A fuller understanding of the complexity of WWII on Hawai‘i’s Nikkei community

Japanese_Eyes_American_HeartJapanese Eyes, American Heart: Voices From the Home Front in World War II Hawaii (Vol. 2)
Compiled by the Hawaii Nikkei History Editorial Board (Honolulu: Watermark Publishing, 2012, 232 pp., $24.95, hardcover)

“Japanese Eyes, American Heart Vol. 2” builds upon the first volume, which documented the voices and experiences of Japanese American soldiers from Hawai‘i during World War II, by offering another perspective of the war in the Japanese American community in Hawai‘i: the home front. The Hawaii Nikkei History Editorial Board presents the stories of other historical actors, which consists of roughly half of the entries from the perspectives of Issei and Nisei women — the wives, daughters, sisters, and young women whose experience of the war sheds new insights of the Japanese American experience in Hawai‘i.

The book is organized around kachikan, traditional Japanese moral values, which include sacrifice, duty, honor, pride, responsibility, loyalty, gratitude, acceptance with resignation, persistence, quiet endurance, debt of gratitude and filial piety. For each of the moral values, the Editorial Board assigned different personal-life stories in order to show how specific moral values informed their experiences.

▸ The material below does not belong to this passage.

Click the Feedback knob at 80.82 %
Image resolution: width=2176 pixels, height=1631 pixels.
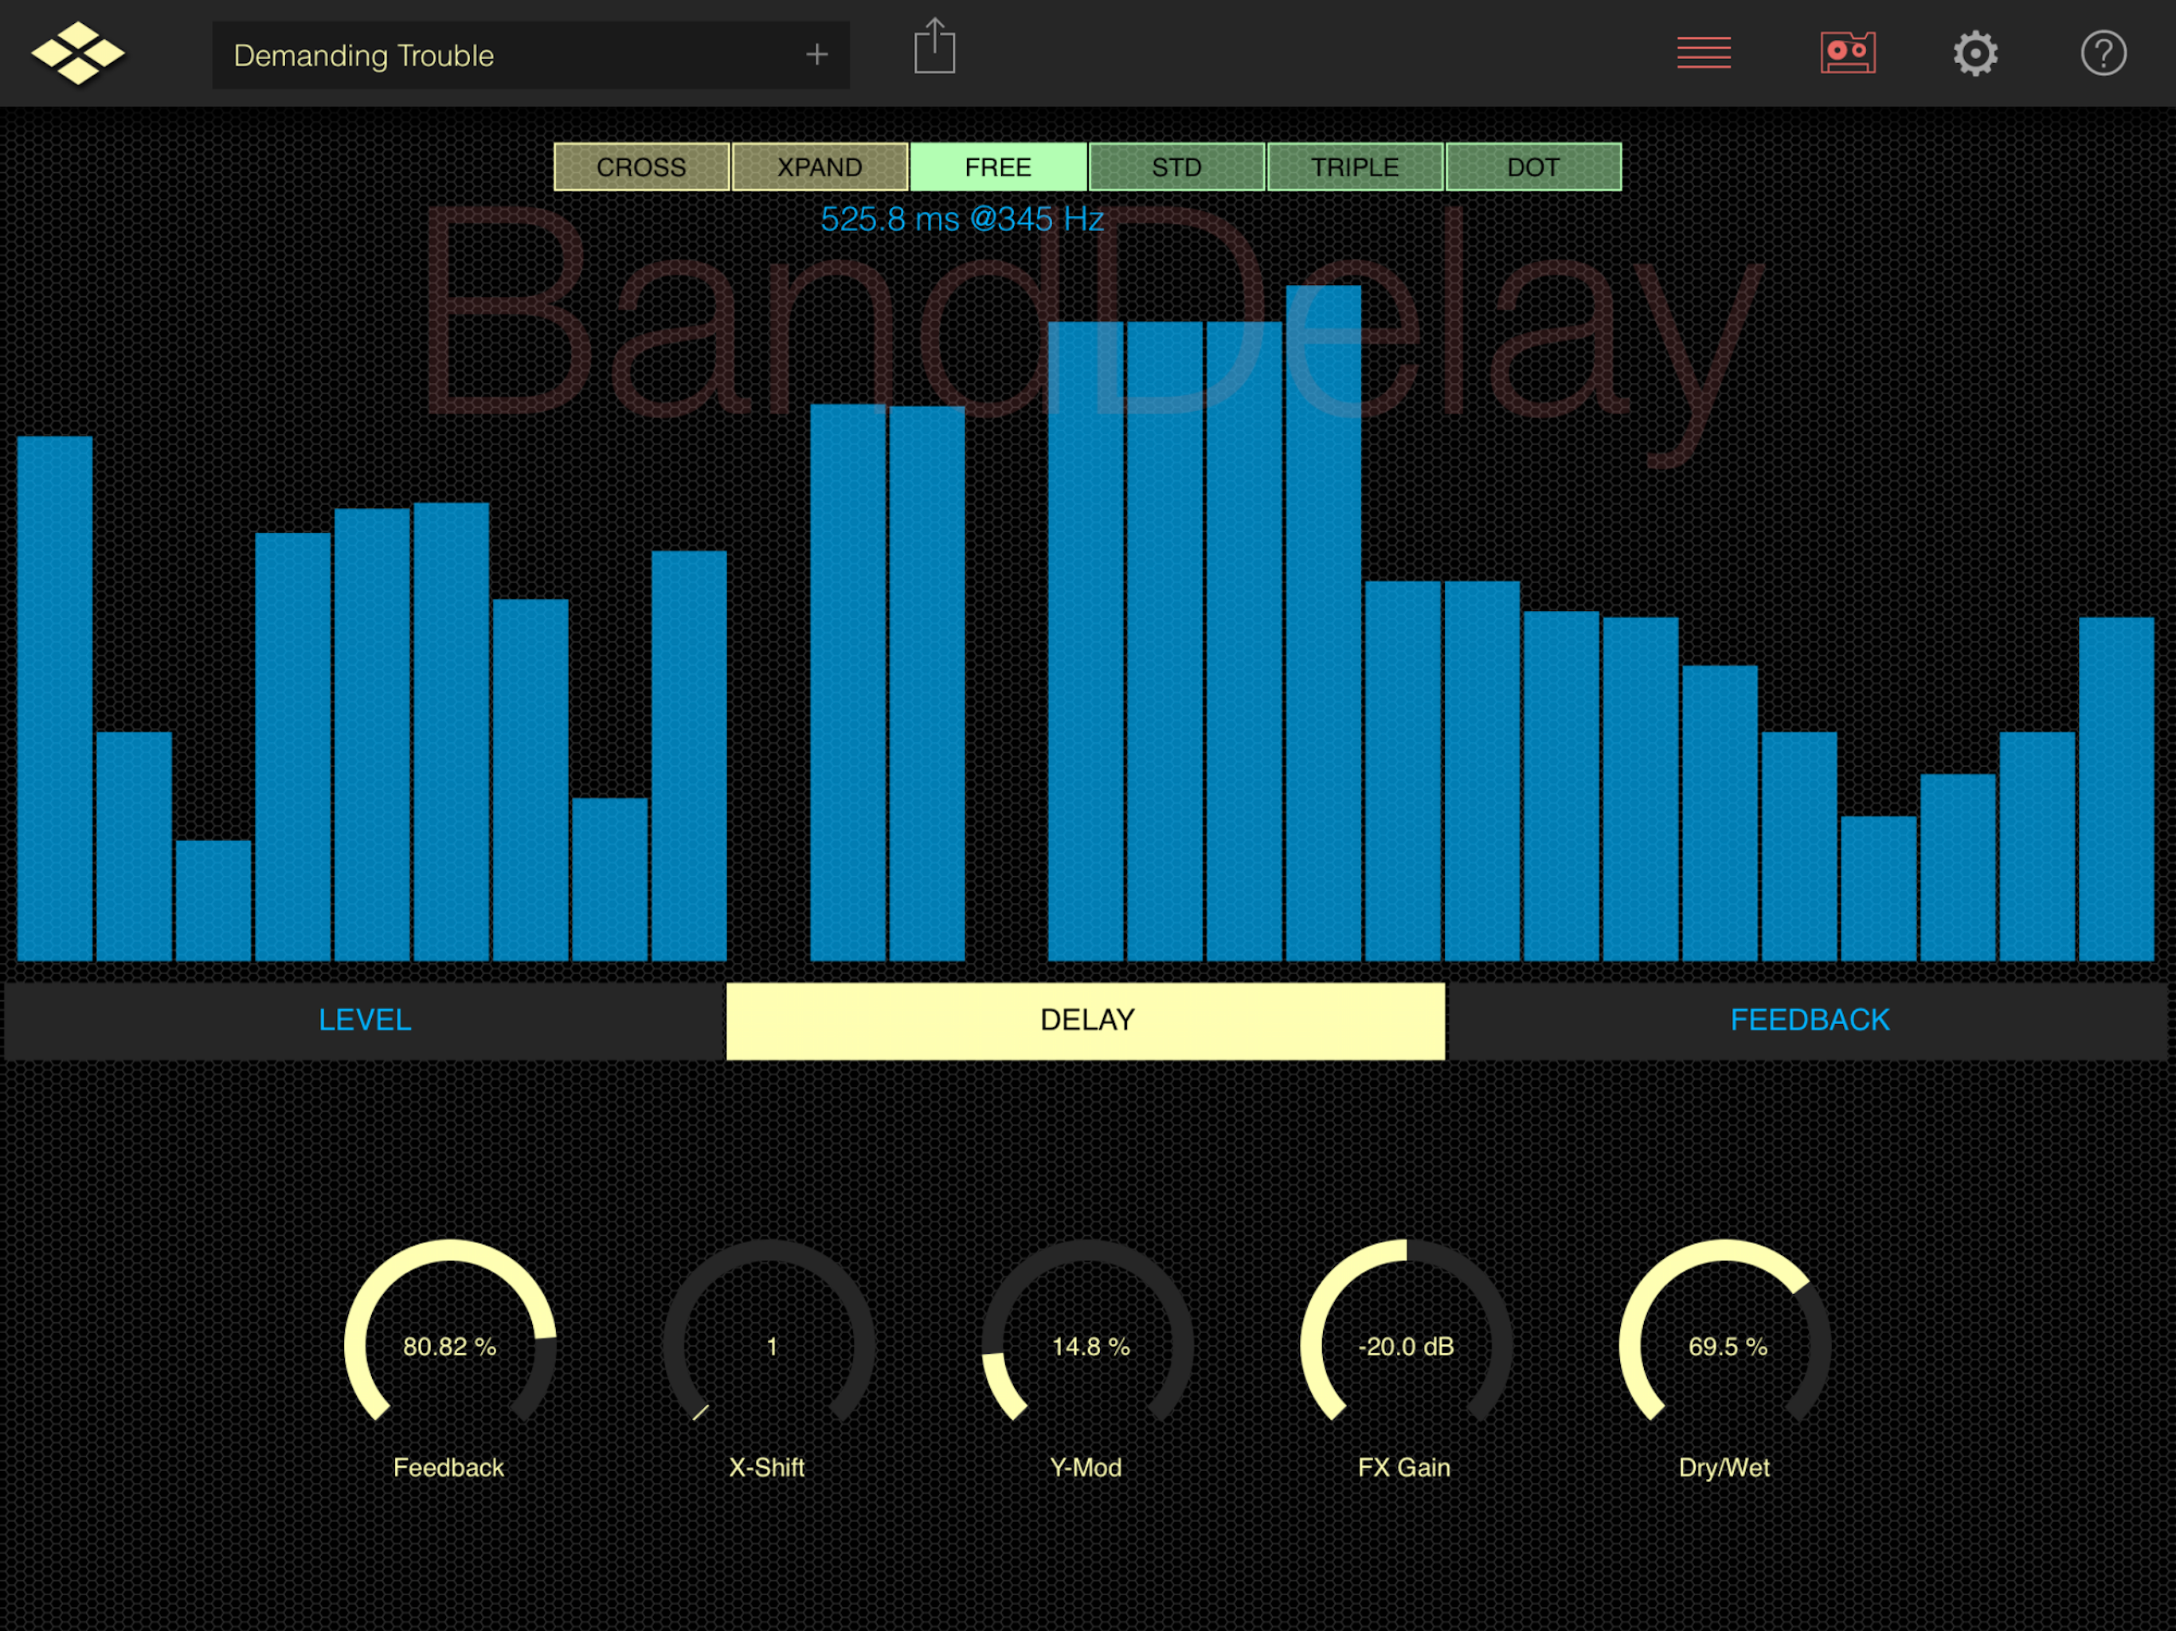pos(450,1345)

The book provides a fuller understanding of the complexity of World War II on the Japanese American community in Hawai‘i, and an important contribution is the addition of the voices of women. The field of Japanese American history and World War II is predominantly focused on analyzing the sacrifices and heroics of the Nisei veterans or within the past decade, the budding field of examining the draft resisters. In comparison, “Japanese Eyes, American Heart Vol. 2” gives the reader access to the experiences of Issei and Nisei women who participated in roles ranging from the Women’s Army Corps to maintaining the family and family business. The strength and struggle of these particular individuals shines through in the different chapters. Thus, highlighting their sacrifices to preserve their family and community while the men were off fighting in the military or incarcerated by the government.

This second volume is a great addition to the literature on Japanese Americans during World War II in Hawai‘i because while it centers new historical actors like the voices of women, the book shows the importance of recognizing the role of Hawai‘i in Japanese American history. Without the dominant incarceration narrative in Hawai‘i — because only about a thousand Japanese Americans were removed — this book displays the geographical influence of the islands in the narratives of the different individuals. In one of the personal stories, Kimi Matsuda explains that she was part of a group after World War II that aimed to use the Democratic Party in order to politically lead Hawai‘i into the future. The book presents the unique experiences of the Japanese American community in Hawai‘i, which complements the experiences of the Japanese American community on the mainland and their relationship with incarceration.

Ultimately, the “Japanese Eyes, American Heart Vol. 2” is an accessible book for both the academic and casual reader interested in Japanese American history. It will pique your interest in the Japanese American community in Hawai‘i while exposing personal stories that will show the struggle, persistence, and triumph of individuals living in the home front.